Photo courtesy Jeenah Moon

Jeenah Moon

Jeenah Moon is a photojournalist based in New York City. Born and raised in Seoul, South Korea, she has been a professional photographer since 2014. Her work has appeared in the New York Times, Bloomberg, and Reuters, covering high-profile, pressing social issues—including the trial of Harvey Weinstein and the protests for racial justice following the murders of Eric Garner and George Floyd. Her other photojournalistic projects have included capturing daily life among marginalized urban communities. In this issue, she photographed Buddhist Studies scholar Donald Lopez.

Photo courtesy Paige K. Parsons

Dan Zigmond

Dan Zigmond is a Zen priest and technologist based in the San Francisco area. His expertise and erudition are eclectic—when he is not working as the Director of Special Projects at Apple, he teaches at the San Francisco Zen Center, having been ordained in the lineage of Kobun Chino Otogawa Roshi in the late 1990s. Zigmond has also written several books on Buddhism and lifestyle practices and is a Tricycle contributing editor. Find his review of two books—one by and one about the late Thich Nhat Hanh—here.
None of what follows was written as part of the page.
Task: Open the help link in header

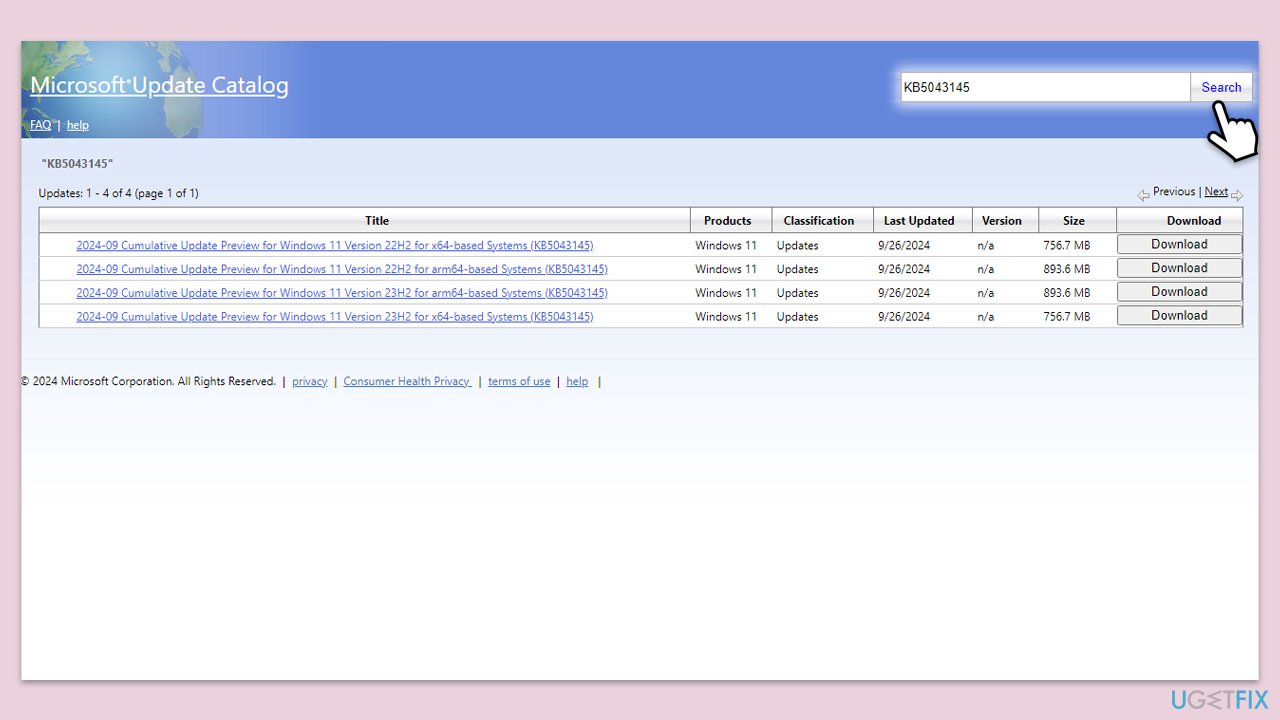Action: click(77, 125)
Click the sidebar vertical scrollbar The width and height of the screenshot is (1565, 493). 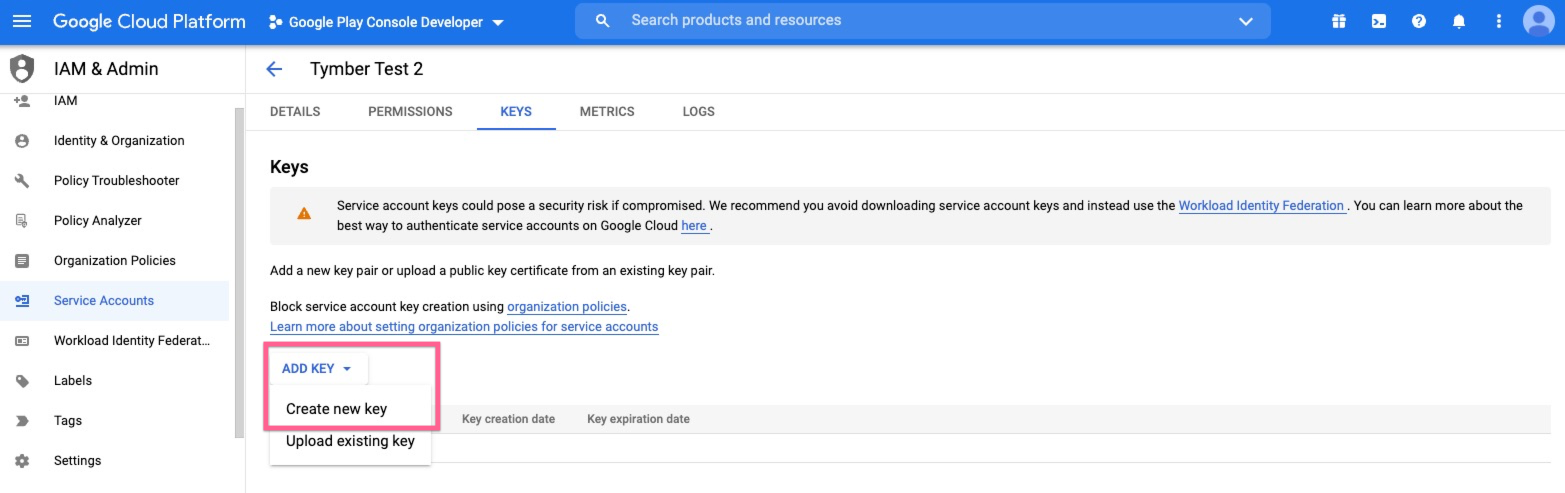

Photo courtesy Sarah Deragon

Chenxing Han

Chenxing Han is a Bay Area-based writer whose work explores the nuances of the Asian American identity. Holding an MA in Buddhist studies from the Graduate Theological Union, Han also studied chaplaincy at the Institute of Buddhist Studies in Berkeley, California. Her first book, Be the Refuge: Raising the Voices of Asian American Buddhists (2021), challenged mainstream perceptions of what it means to be an American Buddhist by centering on the diverse experiences of Asian American Buddhist interviewees. Han interviews New York Times staff writer Jay Caspian Kang on writing, Buddhism, and Asian American identity.